Double ânerie. Pour toute réponse, X Darcos s »était contenté de qualifier de « double ânerie » les conclusions du rapport des deux inspecteurs. Luc Chatel est plus aimable et annonce la publication d’un rapport interne à la fin de cette année.

Que faire ? L’ancienne carte scolaire avait montré ses limites. Elle n’avait pas réussi à lutter contre la ghettoïsation. Mais, inversement, les pays qui pratiquaient la liberté de choix totale (la Belgique, l’Angleterre) sont en train d’instaurer des règles. C’est cette gestion régulée que préconisait aussi Nathalie Mons, dans un article écrit pour le Café. « Tout dépend de la façon dont est conduite la réforme de la carte scolaire » écrivait-elle. « La recherche que j’ai menée sur les politiques de libre choix de l’école montre que dans les pays de l’OCDE il existe deux grandes voies de réforme de la sectorisation classique. Dans un premier cas, que j’ai appelé « le libre choix total », les familles choisissent l’école de leurs enfants et les établissements sélectionnent les élèves qu’ils souhaitent recruter.
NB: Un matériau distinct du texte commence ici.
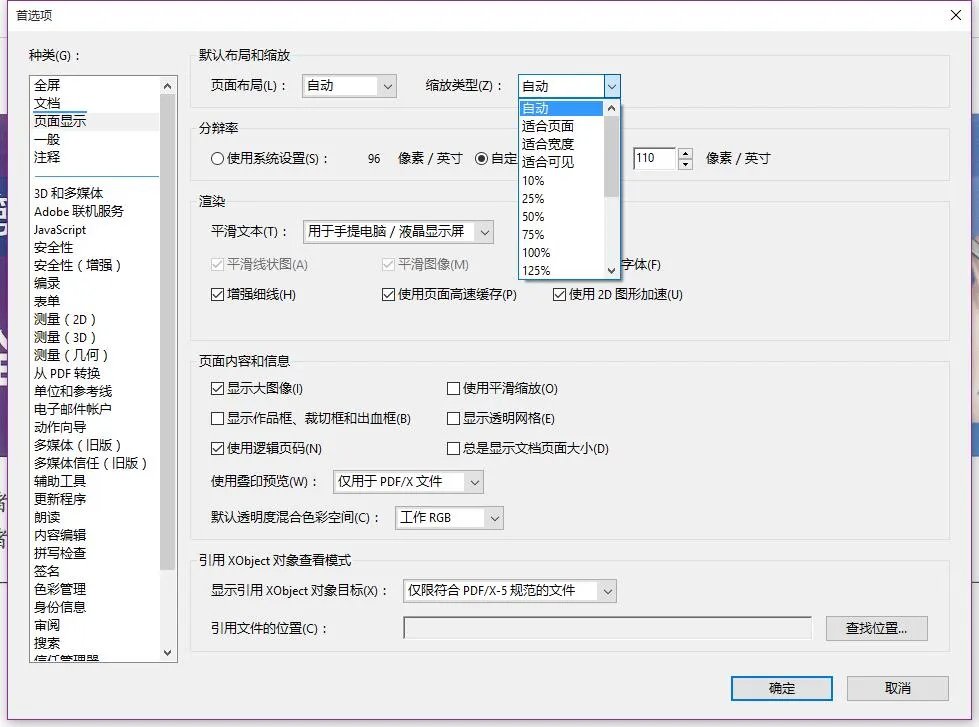Click the 查找位置 button
This screenshot has height=727, width=979.
[x=876, y=628]
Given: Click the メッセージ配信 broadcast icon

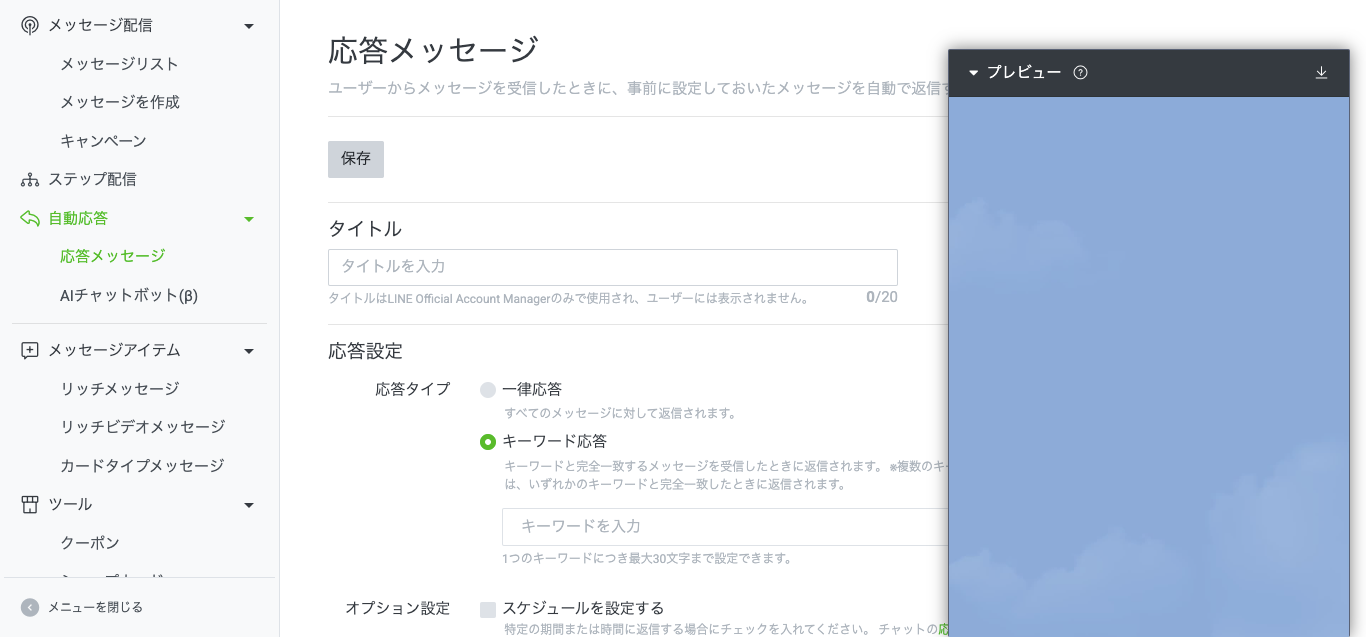Looking at the screenshot, I should point(30,26).
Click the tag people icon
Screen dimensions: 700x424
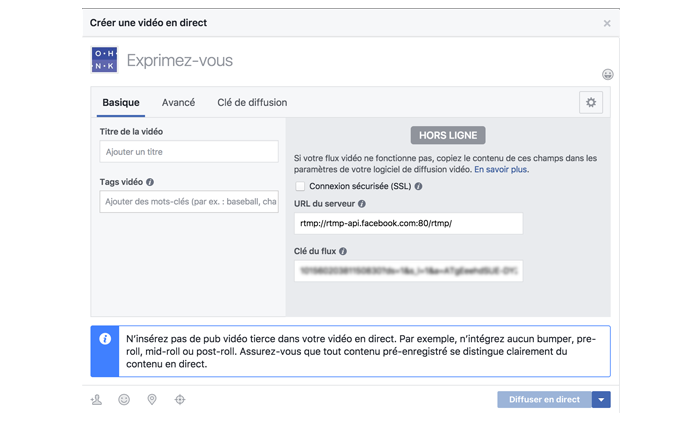tap(97, 400)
Il n’y a pas de médiateur entre les parents et le chef d’établissement qui – lorsqu’il est à la tête d’un établissement prestigieux – s’avère être le décideur final… La carte scolaire peut également être réformée selon une seconde logique que j’ai qualifiée de « libre choix régulé ». Dans ces pays, si le choix des parents s’impose comme la règle de base de l’organisation, les inscriptions sont cependant régulées en aval par les autorités locales en charge de l’affectation des élèves ». Luc CHatel aura-t-il la volonté et la puissance politique nécessaire pour une politique de rééquilibrage social ?

Article du Monde

http://www.lemonde.fr/societe/article/2009/11/05/carte-sc[…]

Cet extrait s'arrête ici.